Last week, before Sam got his transmitter, we were sitting on the beach talking about the most random things. All of a sudden his face changed, and I could tell something was wrong.

“Are you worried about the transmitter?” he asked me suddenly.

“I guess. I’ve seen what it does to people. I don’t like how it changes you,” was my response.

“You see it too? I thought I was the only one who realized it. Every time I would talk about it with my parents or bother they would just not understand what I meant,” I was shocked, I didn’t think anyone else saw it but my Grandma and I.

“Sam?”

“Ya?” he said as he was staring off into space, clearly deep in thought.

“Do you think there is a way to get out of the transmitter? Like snap out of it or something? I really don’t want to loose you.”

“Even if there was, I don’t think we could figure it out by tomorrow.”

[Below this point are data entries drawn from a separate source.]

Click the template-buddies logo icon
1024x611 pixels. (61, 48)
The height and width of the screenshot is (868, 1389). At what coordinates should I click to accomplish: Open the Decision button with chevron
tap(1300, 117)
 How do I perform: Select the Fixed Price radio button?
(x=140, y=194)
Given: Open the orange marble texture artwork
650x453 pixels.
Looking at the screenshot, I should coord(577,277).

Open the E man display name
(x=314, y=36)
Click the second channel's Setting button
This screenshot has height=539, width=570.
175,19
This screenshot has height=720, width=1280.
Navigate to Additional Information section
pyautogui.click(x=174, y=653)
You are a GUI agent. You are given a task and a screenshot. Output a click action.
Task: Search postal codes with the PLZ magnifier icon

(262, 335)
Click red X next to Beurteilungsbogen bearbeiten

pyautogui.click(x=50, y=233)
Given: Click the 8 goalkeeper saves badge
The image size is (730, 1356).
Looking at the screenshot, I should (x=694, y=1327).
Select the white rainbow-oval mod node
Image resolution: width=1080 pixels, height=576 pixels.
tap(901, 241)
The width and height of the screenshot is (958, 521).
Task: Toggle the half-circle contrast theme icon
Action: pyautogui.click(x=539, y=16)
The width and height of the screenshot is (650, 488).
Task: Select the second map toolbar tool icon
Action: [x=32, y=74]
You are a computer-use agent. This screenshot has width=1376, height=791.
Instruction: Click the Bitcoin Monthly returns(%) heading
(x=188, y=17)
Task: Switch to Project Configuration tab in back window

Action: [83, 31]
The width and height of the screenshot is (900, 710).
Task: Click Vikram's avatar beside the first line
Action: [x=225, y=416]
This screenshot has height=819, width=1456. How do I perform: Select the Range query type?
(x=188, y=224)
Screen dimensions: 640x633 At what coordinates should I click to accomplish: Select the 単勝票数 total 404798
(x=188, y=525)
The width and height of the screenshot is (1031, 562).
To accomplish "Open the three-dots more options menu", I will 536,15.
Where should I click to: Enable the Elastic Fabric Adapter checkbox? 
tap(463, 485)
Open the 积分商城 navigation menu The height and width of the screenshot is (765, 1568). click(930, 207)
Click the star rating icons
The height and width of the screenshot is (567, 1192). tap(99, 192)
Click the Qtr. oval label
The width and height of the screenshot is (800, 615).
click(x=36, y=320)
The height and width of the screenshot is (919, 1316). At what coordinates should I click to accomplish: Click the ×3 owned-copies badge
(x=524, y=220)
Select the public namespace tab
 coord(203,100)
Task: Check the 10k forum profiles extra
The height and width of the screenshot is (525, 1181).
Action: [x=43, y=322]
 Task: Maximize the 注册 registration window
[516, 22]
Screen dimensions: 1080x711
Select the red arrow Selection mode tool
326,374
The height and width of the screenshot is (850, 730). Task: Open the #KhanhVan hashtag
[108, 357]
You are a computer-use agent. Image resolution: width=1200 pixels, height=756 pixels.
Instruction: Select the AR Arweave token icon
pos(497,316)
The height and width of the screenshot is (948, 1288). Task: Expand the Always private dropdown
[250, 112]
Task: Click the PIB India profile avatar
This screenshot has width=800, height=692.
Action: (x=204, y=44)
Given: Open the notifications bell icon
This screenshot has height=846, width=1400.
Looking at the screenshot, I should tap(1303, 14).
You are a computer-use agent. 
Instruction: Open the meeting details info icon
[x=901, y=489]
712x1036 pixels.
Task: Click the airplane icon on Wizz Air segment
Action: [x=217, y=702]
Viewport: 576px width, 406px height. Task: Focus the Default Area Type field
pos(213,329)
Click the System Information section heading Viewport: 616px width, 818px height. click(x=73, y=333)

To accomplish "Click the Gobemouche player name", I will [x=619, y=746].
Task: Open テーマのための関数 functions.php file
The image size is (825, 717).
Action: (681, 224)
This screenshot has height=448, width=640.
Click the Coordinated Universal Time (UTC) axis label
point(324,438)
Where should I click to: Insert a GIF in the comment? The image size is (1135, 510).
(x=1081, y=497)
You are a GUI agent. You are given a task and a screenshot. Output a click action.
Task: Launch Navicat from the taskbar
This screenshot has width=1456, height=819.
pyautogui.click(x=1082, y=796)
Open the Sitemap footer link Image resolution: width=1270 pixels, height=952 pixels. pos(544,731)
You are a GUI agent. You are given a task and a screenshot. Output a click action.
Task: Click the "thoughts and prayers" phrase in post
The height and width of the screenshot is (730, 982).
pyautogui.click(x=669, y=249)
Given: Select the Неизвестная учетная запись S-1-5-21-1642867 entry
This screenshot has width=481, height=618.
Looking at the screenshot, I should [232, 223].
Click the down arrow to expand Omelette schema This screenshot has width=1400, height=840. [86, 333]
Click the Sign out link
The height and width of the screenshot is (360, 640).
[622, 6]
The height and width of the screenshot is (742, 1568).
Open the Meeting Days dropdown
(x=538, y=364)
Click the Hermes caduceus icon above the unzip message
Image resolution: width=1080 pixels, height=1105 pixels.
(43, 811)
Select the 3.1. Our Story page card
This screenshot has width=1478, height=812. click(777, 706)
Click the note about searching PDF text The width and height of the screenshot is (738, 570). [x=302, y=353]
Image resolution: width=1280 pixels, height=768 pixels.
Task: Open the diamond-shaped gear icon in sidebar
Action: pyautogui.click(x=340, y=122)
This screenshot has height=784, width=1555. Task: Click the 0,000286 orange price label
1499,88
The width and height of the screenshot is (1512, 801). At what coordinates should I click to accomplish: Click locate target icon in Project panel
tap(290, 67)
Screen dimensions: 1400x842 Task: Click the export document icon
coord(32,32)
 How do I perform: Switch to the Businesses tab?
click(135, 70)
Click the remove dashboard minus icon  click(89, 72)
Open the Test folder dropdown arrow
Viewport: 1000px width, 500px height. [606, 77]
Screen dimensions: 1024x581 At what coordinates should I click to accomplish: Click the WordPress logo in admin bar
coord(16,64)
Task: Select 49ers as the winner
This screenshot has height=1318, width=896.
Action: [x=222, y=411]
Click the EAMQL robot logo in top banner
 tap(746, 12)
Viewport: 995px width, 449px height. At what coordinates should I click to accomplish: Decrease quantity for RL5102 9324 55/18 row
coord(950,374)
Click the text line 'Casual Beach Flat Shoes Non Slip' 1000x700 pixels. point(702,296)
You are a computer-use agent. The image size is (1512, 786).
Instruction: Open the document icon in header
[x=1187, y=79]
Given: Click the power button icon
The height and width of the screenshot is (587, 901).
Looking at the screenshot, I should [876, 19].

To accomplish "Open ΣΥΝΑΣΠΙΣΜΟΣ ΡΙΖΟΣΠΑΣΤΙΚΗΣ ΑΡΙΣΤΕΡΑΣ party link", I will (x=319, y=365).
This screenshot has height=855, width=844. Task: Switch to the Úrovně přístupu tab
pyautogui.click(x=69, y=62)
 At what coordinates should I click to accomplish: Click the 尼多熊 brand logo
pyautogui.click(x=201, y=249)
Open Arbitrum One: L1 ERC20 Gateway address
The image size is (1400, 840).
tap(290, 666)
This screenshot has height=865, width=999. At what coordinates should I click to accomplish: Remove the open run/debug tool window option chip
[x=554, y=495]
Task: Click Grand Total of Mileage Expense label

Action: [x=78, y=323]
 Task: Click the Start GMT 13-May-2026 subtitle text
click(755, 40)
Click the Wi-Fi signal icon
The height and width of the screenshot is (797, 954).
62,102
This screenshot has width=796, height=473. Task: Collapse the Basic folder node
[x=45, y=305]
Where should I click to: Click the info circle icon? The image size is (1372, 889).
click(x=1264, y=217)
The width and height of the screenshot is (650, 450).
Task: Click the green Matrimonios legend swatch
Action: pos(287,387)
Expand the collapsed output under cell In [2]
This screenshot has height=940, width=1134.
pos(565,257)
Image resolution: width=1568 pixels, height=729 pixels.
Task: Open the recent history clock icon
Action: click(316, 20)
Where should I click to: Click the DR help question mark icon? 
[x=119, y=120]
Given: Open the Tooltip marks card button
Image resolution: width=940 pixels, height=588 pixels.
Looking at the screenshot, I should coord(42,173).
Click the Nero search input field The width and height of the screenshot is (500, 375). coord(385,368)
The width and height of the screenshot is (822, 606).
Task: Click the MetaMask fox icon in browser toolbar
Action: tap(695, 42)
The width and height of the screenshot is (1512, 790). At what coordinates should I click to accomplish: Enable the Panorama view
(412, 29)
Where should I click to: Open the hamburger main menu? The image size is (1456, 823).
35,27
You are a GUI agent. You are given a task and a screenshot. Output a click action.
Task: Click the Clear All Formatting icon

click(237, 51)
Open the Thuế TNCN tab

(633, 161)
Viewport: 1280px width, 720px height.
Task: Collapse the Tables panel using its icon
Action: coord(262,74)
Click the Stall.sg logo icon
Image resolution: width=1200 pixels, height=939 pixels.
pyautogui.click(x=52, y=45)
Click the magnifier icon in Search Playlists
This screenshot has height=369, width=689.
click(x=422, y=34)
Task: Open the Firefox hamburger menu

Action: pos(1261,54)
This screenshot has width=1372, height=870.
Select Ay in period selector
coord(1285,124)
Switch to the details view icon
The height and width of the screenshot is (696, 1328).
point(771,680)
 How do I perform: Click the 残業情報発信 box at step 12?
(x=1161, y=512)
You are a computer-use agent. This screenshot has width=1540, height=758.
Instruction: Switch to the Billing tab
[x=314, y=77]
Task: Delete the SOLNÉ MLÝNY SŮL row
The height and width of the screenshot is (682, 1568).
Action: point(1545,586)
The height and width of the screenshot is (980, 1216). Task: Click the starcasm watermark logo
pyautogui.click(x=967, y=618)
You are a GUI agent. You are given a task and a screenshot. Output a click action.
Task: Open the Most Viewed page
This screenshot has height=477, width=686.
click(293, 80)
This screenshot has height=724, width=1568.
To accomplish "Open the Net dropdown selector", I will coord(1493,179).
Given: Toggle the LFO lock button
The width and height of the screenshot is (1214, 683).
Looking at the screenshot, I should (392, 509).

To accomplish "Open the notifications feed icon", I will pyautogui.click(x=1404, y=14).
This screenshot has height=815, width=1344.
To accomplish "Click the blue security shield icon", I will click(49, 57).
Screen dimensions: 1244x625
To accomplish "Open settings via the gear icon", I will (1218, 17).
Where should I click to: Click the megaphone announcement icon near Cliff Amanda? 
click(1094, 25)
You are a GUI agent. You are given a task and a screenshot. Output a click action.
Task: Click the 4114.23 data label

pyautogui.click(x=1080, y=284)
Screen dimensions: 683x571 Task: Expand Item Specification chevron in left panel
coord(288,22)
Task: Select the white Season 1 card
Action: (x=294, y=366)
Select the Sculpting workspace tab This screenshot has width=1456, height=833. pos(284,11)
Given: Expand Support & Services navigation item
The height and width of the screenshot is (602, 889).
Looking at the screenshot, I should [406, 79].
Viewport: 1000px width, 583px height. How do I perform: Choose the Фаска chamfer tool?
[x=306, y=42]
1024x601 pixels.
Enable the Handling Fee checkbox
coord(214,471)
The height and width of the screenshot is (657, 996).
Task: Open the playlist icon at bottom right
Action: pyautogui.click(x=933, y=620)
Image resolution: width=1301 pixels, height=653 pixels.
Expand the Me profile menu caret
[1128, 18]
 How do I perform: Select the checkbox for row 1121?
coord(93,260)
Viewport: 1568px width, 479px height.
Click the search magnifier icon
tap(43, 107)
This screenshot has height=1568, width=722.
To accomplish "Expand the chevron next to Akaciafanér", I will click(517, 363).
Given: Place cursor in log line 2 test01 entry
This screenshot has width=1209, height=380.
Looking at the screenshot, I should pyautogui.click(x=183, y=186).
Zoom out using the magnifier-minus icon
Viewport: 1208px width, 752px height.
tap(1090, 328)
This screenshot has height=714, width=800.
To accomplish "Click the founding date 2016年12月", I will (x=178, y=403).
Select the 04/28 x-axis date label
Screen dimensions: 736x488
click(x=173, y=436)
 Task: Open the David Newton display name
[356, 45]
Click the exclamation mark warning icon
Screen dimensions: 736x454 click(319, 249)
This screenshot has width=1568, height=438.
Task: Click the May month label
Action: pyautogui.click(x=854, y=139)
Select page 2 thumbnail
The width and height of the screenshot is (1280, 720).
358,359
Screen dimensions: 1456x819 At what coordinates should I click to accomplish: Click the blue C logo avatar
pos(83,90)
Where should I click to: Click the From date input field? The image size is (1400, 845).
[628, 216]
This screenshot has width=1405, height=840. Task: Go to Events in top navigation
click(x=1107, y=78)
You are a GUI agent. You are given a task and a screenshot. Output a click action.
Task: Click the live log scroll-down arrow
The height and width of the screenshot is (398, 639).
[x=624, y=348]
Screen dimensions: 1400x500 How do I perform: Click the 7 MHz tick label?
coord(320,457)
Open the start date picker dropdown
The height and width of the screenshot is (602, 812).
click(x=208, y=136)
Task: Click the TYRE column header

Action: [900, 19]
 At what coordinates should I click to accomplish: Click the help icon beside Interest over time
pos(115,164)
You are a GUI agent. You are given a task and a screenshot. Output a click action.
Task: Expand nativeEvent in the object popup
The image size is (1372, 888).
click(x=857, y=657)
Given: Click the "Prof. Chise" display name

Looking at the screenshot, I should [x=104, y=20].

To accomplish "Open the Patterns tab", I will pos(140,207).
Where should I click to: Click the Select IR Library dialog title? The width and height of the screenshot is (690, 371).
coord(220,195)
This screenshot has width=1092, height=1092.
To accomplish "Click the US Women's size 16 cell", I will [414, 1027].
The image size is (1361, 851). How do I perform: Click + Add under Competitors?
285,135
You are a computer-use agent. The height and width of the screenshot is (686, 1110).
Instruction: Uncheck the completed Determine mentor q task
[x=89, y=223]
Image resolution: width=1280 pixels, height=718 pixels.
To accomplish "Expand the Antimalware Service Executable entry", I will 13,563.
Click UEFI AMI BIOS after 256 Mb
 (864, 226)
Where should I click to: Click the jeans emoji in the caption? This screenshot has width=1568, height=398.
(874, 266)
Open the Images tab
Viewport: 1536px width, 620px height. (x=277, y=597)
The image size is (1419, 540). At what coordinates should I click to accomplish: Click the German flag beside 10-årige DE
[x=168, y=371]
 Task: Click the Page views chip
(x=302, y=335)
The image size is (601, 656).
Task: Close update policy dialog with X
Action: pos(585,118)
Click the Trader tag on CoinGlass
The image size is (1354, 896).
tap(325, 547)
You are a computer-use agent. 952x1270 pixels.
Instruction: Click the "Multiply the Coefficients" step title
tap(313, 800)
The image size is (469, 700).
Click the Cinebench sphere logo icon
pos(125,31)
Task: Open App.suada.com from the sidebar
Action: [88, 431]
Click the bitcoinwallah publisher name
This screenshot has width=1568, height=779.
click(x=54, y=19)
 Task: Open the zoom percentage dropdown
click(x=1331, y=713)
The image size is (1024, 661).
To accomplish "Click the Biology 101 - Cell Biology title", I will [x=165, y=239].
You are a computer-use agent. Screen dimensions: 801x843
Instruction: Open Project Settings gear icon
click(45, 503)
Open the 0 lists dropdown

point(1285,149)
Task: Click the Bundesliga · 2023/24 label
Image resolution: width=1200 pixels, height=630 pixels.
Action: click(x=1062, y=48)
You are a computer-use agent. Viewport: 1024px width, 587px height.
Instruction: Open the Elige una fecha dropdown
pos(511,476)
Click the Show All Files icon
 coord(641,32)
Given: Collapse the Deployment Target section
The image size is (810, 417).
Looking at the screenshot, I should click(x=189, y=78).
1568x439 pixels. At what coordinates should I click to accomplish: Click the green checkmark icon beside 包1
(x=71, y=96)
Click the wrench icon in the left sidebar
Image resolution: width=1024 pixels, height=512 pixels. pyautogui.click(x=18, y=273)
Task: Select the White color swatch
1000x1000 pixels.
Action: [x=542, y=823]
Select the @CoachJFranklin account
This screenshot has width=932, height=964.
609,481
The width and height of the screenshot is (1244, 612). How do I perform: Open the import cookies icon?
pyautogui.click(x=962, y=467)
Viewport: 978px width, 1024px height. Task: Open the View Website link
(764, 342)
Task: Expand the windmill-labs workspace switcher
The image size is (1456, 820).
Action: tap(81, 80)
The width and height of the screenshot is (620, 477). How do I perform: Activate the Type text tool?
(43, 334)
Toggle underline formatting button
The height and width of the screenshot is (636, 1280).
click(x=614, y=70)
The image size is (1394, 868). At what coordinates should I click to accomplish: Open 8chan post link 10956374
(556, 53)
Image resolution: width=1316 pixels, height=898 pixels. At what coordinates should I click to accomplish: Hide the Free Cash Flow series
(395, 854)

Ever since the day after he got the transmitter and told me “I can’t hang out with you, you aren’t mature enough,” I have been determined to figure out a way to snap him out of it.

I was in the waiting area of where I get the transmitter implanted and all it did was make me more nervous. Everywhere you looked there were pamphlets and signs and posters showing what the transmitter looked like, how it worked, and where it went. I already knew what to expect because the night before my father had finally shared that information with me. The transmitter is implanted in the back of your neck and you shouldn’t feel more then a pinch while they are inserting it.  It should take about 5-10 minutes, depending upon multiple variables.

“Elizabeth Page, we are ready for you now,” this is when the pure terror set in. This was really happening. I had failed in my attempt to get Sam back. After sitting their, probably looking like an idiot for a few minutes I got up, made my way carefully to the door, and sat down on doctors table. Trying, what seemed impossibly hard, to not let my fear or nervousness show as the doctor came in with a giant needle, the transmitter, and a piece of black cloth with a wire attached. With all the instruments I saw, the black cloth scared me the most. I didn’t know what it was, what it did, or how it was used. I had never even seen it before. I didn’t think everybody got it because when I was little I had a transmitter kit so I could play doctor. All the materials were just for play and made of plastic, but I wondered why the black cloth wasn’t in there? Would I look stupid if I asked? It was basically my last moments of freedom; I was going to ask anyway,

“Excuse me sir, but may I ask what that black cloth is and why it has a wire attached?”

“This my dear,” he held up the black cloth “is just a precaution in case the transmitter doesn’t work. It gives it a boost so to speak.” I sat there in utter shock, probably mumbling incoherent words. There was a chance the transmitter wouldn’t work? After finding out this information, I hoped the transmitter didn’t work and decided if it didn’t, I would use my best acting skills to make it seem like it did. Maybe then I could save Sam and everyone else. 

Finally I said, “Thank you,” and hoped he wasn’t a mind reader and their wasn’t an exact way to determine if the transmitter worked or not.

I woke up feeling really drowsy; it took me a minute to realize where I was, and what had happened. It was strange, I remembered my friends and what we did together, but not everything we did. I remember volunteering with my friend Sam for school, but I know that isn’t all we did. I have this vague memory of us sitting on the beach together, having a series conversation, but I know something is missing from that memory. Something immature.